::: SUPPLIED DATA
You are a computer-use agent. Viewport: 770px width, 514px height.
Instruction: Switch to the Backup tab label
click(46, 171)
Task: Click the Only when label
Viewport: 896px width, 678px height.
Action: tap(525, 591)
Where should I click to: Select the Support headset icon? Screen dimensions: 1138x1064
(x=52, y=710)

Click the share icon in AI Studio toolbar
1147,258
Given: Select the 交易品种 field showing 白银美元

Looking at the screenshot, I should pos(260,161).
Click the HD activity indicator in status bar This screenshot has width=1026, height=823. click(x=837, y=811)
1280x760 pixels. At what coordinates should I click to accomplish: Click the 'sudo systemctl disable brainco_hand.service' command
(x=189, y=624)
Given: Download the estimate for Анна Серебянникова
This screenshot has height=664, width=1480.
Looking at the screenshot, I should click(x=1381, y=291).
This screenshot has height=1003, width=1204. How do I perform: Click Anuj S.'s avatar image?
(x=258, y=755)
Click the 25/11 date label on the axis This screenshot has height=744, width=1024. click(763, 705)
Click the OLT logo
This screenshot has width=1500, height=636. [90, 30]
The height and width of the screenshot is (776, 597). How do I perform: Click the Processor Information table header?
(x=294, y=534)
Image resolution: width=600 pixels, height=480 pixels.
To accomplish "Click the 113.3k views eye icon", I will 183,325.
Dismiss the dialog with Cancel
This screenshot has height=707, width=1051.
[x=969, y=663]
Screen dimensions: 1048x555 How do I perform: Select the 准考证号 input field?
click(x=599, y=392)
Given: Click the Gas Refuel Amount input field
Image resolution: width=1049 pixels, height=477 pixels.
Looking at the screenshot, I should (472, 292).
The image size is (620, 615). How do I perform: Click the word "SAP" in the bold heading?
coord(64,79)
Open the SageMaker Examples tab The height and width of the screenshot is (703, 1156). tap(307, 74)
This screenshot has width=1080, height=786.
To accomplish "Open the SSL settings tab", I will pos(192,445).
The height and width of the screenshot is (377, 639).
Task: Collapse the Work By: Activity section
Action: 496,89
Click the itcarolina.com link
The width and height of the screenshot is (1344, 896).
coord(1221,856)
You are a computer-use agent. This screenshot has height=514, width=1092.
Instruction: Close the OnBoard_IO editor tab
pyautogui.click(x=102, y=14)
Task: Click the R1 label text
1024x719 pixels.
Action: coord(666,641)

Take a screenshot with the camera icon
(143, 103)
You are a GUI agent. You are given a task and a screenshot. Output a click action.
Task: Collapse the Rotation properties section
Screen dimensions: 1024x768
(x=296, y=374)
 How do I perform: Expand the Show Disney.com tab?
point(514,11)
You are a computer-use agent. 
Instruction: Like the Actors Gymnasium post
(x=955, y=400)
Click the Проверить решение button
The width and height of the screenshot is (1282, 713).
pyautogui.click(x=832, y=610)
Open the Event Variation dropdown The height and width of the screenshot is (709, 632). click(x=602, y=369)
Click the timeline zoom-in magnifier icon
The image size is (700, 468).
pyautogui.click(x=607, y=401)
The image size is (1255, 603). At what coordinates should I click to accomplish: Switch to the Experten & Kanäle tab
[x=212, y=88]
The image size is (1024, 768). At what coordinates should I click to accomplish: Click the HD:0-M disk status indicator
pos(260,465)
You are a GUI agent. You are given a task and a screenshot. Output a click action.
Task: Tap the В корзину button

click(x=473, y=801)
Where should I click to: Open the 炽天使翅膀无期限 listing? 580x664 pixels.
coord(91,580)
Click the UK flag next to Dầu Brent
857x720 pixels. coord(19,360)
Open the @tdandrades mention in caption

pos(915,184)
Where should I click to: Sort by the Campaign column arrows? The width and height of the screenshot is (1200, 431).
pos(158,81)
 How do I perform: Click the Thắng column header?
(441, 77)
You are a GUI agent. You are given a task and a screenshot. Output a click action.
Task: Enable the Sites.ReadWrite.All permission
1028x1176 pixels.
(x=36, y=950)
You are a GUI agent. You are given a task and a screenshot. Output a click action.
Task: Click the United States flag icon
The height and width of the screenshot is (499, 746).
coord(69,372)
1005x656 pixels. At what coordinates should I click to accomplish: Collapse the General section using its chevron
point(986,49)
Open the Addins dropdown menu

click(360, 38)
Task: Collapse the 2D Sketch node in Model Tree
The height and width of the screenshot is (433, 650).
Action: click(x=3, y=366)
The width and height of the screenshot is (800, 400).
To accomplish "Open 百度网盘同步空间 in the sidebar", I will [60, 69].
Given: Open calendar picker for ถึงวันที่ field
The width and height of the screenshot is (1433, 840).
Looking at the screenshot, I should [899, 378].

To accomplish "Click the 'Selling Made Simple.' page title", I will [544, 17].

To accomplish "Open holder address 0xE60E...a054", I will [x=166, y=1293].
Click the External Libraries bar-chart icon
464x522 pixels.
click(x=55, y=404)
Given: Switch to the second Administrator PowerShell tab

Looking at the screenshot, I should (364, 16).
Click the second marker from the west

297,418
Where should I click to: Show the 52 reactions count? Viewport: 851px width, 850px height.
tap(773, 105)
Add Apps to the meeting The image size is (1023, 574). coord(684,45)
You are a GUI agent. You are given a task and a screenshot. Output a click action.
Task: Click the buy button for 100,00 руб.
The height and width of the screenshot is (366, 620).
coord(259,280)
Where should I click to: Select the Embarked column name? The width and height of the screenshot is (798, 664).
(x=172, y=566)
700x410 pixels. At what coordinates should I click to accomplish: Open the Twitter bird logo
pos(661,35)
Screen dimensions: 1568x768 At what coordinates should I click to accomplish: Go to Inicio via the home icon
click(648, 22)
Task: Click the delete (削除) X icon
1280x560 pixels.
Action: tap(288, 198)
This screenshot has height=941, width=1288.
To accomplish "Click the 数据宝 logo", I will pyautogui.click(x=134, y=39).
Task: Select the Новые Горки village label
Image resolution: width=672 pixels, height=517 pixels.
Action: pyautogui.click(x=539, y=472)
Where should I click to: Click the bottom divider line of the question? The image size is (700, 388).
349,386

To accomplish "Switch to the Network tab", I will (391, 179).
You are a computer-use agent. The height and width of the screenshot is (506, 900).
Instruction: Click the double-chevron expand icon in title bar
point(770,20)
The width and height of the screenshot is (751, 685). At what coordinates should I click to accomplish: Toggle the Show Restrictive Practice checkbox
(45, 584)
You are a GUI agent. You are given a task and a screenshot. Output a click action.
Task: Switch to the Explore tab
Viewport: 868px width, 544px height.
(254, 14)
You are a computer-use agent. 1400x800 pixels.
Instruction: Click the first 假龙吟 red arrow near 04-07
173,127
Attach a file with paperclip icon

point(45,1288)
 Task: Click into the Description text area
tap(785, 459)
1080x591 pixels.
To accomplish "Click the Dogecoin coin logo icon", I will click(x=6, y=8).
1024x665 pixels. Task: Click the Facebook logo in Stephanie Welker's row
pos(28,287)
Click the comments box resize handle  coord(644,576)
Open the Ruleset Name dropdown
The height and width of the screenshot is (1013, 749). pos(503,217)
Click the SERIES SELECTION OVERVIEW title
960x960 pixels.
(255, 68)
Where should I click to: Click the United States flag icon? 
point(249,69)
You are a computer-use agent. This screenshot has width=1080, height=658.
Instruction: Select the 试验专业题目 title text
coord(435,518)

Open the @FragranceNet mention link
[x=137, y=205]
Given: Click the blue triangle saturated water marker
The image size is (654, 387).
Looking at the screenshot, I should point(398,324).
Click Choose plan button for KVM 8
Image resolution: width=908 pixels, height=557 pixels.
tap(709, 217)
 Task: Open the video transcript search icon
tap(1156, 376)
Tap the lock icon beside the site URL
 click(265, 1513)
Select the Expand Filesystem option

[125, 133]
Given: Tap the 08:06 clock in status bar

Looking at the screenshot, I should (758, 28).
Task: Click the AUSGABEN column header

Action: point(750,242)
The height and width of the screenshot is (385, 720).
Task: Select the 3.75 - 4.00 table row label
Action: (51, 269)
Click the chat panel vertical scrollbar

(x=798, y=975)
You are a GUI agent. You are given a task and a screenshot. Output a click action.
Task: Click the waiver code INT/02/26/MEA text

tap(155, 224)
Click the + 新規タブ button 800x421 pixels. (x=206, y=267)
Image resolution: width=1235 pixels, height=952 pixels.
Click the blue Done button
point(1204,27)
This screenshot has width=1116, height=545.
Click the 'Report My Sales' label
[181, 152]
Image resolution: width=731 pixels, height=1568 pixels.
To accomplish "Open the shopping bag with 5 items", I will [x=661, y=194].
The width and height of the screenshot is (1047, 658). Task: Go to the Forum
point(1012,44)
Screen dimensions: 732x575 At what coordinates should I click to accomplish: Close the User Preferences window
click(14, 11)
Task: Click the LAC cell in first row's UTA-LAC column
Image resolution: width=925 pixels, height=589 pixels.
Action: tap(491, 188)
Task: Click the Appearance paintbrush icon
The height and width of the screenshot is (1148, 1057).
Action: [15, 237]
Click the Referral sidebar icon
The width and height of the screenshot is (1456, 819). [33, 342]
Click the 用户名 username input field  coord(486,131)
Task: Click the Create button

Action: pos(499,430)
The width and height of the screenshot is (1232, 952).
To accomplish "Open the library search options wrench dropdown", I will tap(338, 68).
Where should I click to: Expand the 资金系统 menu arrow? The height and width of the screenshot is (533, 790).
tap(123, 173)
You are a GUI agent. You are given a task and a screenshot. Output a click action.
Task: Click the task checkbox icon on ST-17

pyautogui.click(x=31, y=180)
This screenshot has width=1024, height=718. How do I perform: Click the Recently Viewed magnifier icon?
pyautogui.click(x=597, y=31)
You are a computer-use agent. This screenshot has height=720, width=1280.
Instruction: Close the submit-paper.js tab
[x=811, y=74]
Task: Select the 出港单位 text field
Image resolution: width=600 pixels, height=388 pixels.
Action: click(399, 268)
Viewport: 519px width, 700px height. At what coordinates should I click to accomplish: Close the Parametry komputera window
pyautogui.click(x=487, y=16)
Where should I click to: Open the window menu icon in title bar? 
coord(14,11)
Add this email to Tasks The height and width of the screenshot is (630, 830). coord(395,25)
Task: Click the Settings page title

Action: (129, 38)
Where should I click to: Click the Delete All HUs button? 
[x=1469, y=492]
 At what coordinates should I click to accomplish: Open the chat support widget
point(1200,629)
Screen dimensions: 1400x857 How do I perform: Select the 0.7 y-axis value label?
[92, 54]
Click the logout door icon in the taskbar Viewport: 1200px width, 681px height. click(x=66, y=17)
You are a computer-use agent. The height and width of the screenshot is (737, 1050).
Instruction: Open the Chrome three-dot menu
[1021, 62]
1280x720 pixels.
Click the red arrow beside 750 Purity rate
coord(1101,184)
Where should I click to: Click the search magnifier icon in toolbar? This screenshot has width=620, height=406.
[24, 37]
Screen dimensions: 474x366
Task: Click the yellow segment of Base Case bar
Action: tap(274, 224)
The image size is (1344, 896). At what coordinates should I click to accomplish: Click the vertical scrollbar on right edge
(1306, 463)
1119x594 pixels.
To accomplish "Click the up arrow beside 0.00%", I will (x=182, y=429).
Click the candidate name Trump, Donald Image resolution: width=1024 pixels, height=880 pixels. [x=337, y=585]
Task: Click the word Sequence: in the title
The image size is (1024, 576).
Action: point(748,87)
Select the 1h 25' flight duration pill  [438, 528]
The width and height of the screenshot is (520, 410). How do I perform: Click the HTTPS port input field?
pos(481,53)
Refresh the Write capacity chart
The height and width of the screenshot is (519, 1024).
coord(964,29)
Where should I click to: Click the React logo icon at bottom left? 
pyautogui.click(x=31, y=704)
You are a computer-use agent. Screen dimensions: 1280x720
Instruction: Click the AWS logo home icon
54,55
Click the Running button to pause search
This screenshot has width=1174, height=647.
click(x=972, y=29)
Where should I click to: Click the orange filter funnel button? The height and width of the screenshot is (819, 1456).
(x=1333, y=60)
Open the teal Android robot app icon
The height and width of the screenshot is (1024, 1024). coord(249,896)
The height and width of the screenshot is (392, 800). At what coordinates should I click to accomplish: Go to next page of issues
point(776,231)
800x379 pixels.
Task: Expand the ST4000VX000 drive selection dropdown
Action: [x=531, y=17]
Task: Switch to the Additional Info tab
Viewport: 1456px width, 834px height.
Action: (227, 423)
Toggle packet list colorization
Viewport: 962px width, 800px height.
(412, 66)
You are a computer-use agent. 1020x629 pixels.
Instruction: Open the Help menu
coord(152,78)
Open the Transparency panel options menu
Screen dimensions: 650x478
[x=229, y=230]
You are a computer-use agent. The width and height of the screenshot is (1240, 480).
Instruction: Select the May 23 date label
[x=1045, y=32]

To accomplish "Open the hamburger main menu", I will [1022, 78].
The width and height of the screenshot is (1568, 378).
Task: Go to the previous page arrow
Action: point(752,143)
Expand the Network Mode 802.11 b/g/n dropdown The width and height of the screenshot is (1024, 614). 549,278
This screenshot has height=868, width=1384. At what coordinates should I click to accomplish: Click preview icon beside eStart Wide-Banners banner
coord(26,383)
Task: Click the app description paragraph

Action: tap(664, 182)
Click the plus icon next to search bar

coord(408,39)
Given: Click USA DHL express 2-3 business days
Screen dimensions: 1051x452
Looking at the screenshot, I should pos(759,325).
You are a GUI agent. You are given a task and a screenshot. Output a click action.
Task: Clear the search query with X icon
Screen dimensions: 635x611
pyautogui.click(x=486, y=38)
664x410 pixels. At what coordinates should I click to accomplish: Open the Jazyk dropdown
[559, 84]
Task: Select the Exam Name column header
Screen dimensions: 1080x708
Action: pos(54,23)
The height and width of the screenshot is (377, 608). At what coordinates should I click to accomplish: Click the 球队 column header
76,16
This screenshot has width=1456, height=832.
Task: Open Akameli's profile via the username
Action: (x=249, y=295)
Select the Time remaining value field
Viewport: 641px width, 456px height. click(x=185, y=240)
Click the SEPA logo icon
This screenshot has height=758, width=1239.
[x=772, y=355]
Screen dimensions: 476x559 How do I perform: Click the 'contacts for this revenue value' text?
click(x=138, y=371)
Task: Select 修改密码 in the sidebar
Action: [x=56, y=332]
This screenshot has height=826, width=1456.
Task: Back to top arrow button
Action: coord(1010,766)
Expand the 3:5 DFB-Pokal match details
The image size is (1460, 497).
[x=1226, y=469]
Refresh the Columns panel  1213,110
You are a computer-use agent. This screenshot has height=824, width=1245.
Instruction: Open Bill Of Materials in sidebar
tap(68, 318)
::::::
### PROBLEM REQUIREMENTS:
Given the data above, which lines hold the string "computer"? Return them.

### WRITTEN REPLY:
You are a computer-use agent. Viewport: 770px width, 514px height.
You are a computer-use agent. This screenshot has height=514, width=1092.
You are a computer-use agent. 
You are a computer-use agent. The height and width of the screenshot is (506, 900).
You are a computer-use agent. 1400x800 pixels.
You are a computer-use agent. This screenshot has width=1080, height=658.
You are a computer-use agent. This screenshot has height=720, width=1280.
You are a computer-use agent. The height and width of the screenshot is (737, 1050).
You are a computer-use agent. Screen dimensions: 1280x720
You are a computer-use agent. 1020x629 pixels.
You are a computer-use agent. The width and height of the screenshot is (1240, 480).
You are a computer-use agent. This screenshot has height=824, width=1245.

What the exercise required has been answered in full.